Wes Anderson for some time now has been one of the biggest indie directors around. With a slight dip in form occurring with 2004’s The Life Aquatic with Steve Zissou and 2007’s The Darjeeling Limited, both of which are enjoyable but lacking a certain heart, Anderson seems to have rediscovered himself following on from his animated adaptation of Roald Dahl’s Fantastic Mr. Fox. So in 2014 he returns with The Grand Budapest Hotel, a sprawling crime caper with a cast bigger than one of those terrible ‘New Years Eve’ type movies. Starring Ralph Fiennes as the spectacularly posh/camp owner of the Hotel, M. Gustave, a character who has always had a special relationship with his older lady visitors is gifted a priceless painting by one of his closest visitors when she is murdered. This doesn’t go down particularly well with her sons though and this begins a manhunt for Gustave with an aim to frame him for the murder.

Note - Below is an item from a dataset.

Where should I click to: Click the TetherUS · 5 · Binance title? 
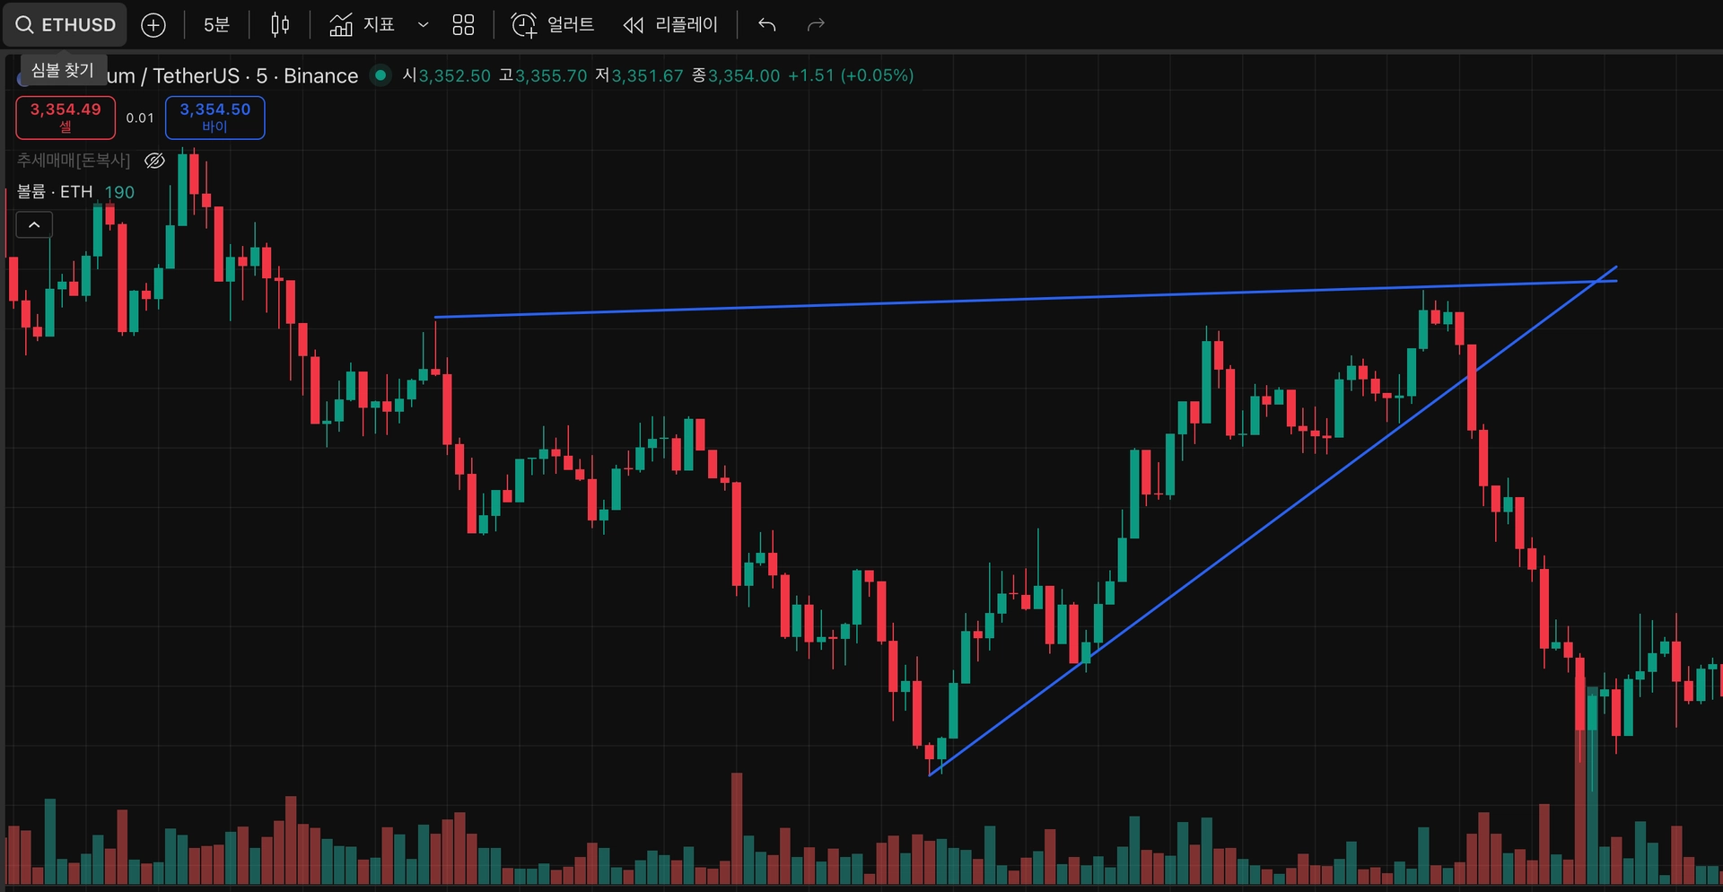[x=256, y=76]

This is perhaps Anderson’s most precise work, known for his meticulous style The Grand Budapest takes this a new level, at least in live action. It’s so perfectly framed with every little detail designed to be just so the film often feels like an animation in the same vein as Fantastic Mr Fox. And here the script really suits the style, the script and the aesthetic merge together to create what could well be Anderson’s best realised comedic universe yet. The casting is flawless too, Fiennes’ performance is inspired as the rather bizarre but inifinitely likeable Gustave and other highlights come from his lobby boy, newcomer, Tony Revolori who is Gustave’s protege and best friend. Willem Dafoe as Jopling, is a psychopathic son of the murdered Madame D. and with very few lines he brings probably the most laughs of anyone. The cast is so large, though, and all of them perform so well that I can’t mention tham all as much as I would like. The Grand Budapest Hotel is a bit slow to kick things off and it does spend slightly too long setting the scene but when events do start picking up it is well worth the wait and as it builds to a climax the visuals become more and more impressive in equal measure to the humour. This is a prime example of an auteur confident, accomplished and at the top of his game.

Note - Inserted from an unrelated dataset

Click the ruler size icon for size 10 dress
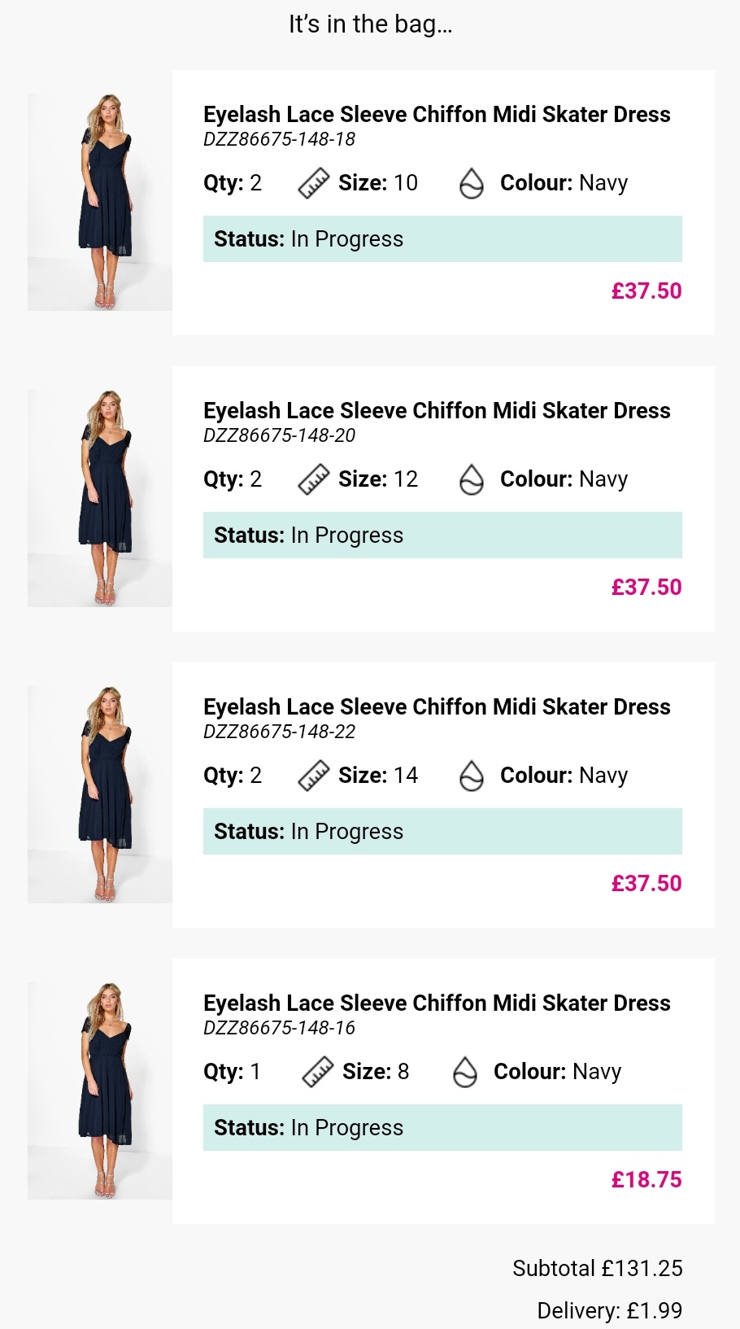 click(313, 183)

This may not be a film for people who aren’t familiar with Anderson but for those who are this is certainly one of his best. And a prime example of his unique style. Although I wouldn’t go as far as this is his best film this continues a blinding run of form for the writer-director and is up there with his best works.

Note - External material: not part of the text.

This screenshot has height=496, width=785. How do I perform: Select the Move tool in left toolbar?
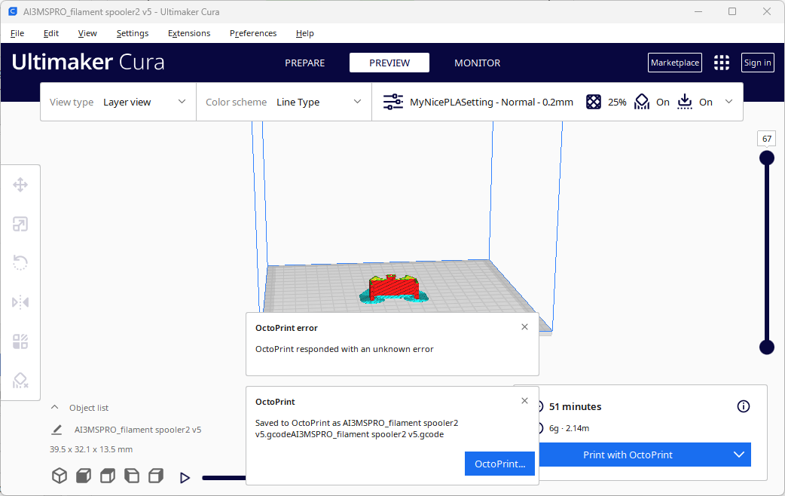20,185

Wes Anderson’s latest sees him work with some different personnel than you might be used to, drafting in the likes of Edward Norton, Bruce Willis, Frances McDormand and Harvey Keitel. No sign of Owen Wilson though, which is unusual but we are treated a nice dose of Bill Murray. It speaks to Anderson’s talent the way he’s managed to attract such stars to a quirky, alternative, teenage rom-com an they all manage to fit into his strange world seamlessly.
With the exception of Fantastic Mr. Fox this is probably Anderson’s more child based films taking a number of his techniques from Rushmore. As with all of Anderson’s previous movies all the characters speak the same, in this very matter-of-fact, slightly monotone manner, in his films that way of talking transcends age and gender. Moonrise Kingdom focusses on a young boy and girl who both have fairly messed up families. Sam (Jared Gilman), it is discovered is an orphan, and a scout, he runs away from his scout camp to meet Suzy (Kara Hayward), they promptly fall in love an we learn of their back stories. The style of dialogue is even more ridiculous when it’s spoken by these two kids but it brings the film a nice charm and is frequently hilarious.
What follows is essentially a chase movie where the scout camp and Suzy’s parents try to round up the pair with a number of complications on the way. It builds up to a bit of a mad finale during a freak weather storm with a climactic scene that is put together in a classic Anderson fashion panning between all the different groups of characters as the events unfold. The ending is very heart-warming and the emotional side of the film is one of the best developed in Anderson’s back catalogue.
Bruce Willis and Edward Norton are superb, Willis being a huge amount more vulnerable than I’ve ever seen him and pulling it off particularly well. And Norton being fantastically peculiar. Harvey Keitel is a great addition to the team of bumbling scout leaders who don’t really have a clue what they’re doing. Overall all the elements of the film really work and makes for a great addition to Anderson’s filmography and is fun for all the family too.